*Stated exercise a*. In the listing, take the lines from the one containing "Select the GND pad on the left column" through the one containing "pos(28,257)", both included, and rewrite them as a JSON list of strings with one string per line and blank lines omitted.

*Passage shown*.
****************
6.   Miscellaneous Provisions
  6.1   Limitation of Company Liability; Force Majeure: Company shall not be liable for failure perform any part of this Agreement, including any orders issued by the Distributor hereunder, in any instance where, in Company’s sole judgment, such performance is rendered commercially impracticable, or where such failure to perform is on account of an act of God, act of governmental authorities, fire, earthquake or other natural disaster, labor disputes of any nature, accident insurrection, or other cause beyond the reasonable control or without the fault of Company.
 
  6.2   Continuation of Business: Nothing in the Agreement constitution a representation or warranty that company will continue to sell the Products and it shall be free to discontinue its business at any time. In any such case, Company shall use its best effort to give the Distributor reasonable notice of its intention in this respect but Company shall not be liable to the Distributor in any way its inability or failure to do so.
 
  6.3   Independent Contractor: The parties mutually understand and agree that the Distributor is and at all times shall remain an independent contractor in performing its duties as an exclusive, independent sales agent of Company. The Distributor, its employees, and agents shall have no authority to enter into any contract or commitment on behalf of Company. All employees and agents or the Distributor, are and shall remain employees of the Distributor, and shall under any circumstances be, or hold themselves out as being, employed by Company or as an agent of Company. Neither the Distributor nor anyone on the Distributor’s behalf, shall enter into any written oral agreement, or make any commitments or make or receive payment, on behalf, or for the account, of Company.
 
  6.4   Proprietary Information: the Distributor, its employees, and agents shall retain all Proprietary information in strictest confidence.
 
  6.5   Assignment: This Agreement and the Distributor’s obligations hereunder are nonassignable and nontransferable by the Distributor without the prior written consent of an authorized executive officer of Company.
****************
*Input material*.

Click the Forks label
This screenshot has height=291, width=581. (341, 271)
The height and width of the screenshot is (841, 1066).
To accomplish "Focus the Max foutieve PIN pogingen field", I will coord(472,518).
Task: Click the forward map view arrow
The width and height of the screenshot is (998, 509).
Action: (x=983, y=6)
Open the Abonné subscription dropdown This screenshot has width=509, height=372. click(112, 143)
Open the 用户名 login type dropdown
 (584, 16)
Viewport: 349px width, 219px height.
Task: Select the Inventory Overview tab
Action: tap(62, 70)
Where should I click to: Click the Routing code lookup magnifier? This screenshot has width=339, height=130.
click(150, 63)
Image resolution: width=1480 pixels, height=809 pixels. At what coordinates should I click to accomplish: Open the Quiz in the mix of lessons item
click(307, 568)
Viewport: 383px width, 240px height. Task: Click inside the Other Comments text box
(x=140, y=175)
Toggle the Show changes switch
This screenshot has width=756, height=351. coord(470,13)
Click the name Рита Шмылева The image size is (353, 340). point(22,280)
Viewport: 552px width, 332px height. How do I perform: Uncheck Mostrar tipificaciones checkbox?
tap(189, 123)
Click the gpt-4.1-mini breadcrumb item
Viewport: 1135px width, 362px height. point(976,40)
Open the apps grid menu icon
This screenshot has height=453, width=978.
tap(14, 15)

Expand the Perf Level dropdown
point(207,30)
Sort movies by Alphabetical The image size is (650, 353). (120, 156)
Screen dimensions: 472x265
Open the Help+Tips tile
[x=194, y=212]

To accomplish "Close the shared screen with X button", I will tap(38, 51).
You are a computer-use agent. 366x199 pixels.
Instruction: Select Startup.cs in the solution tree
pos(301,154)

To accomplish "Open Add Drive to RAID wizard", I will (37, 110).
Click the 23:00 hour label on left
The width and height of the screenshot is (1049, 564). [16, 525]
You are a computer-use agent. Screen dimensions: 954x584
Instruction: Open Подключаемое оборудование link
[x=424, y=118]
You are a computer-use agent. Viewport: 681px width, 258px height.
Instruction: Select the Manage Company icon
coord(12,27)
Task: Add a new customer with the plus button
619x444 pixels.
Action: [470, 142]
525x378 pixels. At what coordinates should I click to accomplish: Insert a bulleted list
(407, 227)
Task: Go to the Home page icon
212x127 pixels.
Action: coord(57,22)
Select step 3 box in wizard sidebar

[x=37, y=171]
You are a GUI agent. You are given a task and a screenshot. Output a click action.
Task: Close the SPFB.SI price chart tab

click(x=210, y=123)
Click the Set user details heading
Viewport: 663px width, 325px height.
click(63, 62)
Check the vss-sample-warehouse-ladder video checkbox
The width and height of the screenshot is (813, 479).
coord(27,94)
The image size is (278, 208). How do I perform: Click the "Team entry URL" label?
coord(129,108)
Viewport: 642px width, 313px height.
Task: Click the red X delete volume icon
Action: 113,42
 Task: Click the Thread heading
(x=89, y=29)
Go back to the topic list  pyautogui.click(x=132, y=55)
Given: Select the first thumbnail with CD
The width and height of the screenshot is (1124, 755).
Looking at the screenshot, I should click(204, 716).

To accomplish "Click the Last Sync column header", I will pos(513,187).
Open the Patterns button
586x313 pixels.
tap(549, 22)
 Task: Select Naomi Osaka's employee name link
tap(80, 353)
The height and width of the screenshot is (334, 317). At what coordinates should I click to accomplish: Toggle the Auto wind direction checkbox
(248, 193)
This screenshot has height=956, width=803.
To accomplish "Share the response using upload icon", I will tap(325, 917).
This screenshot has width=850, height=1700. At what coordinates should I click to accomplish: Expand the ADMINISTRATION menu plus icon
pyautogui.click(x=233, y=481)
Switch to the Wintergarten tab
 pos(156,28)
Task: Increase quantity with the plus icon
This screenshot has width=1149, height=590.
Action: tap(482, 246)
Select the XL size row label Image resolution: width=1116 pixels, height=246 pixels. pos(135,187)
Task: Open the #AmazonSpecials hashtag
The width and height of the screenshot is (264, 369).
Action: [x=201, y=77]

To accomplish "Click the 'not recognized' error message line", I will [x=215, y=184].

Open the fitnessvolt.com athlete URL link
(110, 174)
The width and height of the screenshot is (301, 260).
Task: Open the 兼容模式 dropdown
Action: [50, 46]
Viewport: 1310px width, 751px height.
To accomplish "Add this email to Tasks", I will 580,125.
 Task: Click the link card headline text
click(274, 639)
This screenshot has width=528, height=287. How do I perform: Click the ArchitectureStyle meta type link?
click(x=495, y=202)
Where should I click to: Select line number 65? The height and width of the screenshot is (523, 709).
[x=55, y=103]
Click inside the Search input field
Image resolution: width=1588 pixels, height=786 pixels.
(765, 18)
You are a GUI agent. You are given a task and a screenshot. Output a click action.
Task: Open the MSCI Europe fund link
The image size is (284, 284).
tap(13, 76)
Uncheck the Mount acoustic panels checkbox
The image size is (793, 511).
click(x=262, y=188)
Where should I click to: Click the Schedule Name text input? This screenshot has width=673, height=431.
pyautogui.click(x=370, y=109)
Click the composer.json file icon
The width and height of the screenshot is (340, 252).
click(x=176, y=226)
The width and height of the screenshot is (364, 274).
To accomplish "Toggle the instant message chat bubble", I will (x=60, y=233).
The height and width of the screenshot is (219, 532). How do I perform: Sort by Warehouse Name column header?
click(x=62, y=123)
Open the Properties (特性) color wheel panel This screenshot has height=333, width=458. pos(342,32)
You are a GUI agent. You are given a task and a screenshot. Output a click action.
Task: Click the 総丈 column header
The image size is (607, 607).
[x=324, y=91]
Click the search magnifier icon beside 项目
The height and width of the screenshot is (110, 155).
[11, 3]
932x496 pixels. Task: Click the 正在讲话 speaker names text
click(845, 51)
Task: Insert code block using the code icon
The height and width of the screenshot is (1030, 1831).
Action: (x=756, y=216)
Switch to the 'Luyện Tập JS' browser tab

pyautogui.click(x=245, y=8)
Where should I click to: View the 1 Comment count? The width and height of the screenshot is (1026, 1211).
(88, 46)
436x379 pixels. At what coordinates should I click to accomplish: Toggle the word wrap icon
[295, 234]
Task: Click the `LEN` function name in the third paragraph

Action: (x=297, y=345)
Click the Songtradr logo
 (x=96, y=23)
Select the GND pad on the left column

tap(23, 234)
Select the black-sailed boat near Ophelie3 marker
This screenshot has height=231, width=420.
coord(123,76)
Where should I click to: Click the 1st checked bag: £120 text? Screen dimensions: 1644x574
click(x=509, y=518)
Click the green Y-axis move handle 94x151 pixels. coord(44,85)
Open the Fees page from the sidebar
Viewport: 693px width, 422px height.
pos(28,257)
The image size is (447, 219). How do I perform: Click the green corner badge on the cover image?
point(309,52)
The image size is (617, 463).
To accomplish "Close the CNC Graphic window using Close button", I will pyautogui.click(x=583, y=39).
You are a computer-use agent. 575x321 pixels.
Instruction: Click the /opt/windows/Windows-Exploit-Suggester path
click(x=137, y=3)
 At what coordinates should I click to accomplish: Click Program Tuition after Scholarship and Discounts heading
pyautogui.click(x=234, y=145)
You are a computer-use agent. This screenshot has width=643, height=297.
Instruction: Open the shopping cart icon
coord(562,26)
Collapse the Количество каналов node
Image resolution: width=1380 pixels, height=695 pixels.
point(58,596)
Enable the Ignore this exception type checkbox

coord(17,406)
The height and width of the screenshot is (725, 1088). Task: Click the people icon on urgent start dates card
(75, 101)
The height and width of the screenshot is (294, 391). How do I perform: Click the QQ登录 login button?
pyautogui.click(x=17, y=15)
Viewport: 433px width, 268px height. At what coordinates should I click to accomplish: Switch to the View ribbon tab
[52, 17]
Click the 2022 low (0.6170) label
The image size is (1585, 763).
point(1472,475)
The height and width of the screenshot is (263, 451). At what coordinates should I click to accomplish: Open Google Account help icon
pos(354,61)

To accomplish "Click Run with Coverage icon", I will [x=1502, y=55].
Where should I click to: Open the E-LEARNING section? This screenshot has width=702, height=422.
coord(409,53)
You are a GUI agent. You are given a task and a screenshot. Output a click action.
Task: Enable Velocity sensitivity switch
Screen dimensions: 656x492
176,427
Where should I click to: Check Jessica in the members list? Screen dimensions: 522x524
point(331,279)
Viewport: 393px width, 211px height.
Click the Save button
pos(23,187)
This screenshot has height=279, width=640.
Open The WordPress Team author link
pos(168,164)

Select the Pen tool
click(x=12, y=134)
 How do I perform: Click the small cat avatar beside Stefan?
****************
*Stated exercise b*. In the contract provisions, whose prior written consent is needed before the Distributor may assign or transfer the Agreement?

*Problem solution a*.
[
  "Select the GND pad on the left column",
  "tap(23, 234)",
  "Select the black-sailed boat near Ophelie3 marker",
  "This screenshot has height=231, width=420.",
  "coord(123,76)",
  "Where should I click to: Click the 1st checked bag: £120 text? Screen dimensions: 1644x574",
  "click(x=509, y=518)",
  "Click the green Y-axis move handle 94x151 pixels. coord(44,85)",
  "Open the Fees page from the sidebar",
  "Viewport: 693px width, 422px height.",
  "pos(28,257)"
]

*Problem solution b*. An authorized executive officer of Company.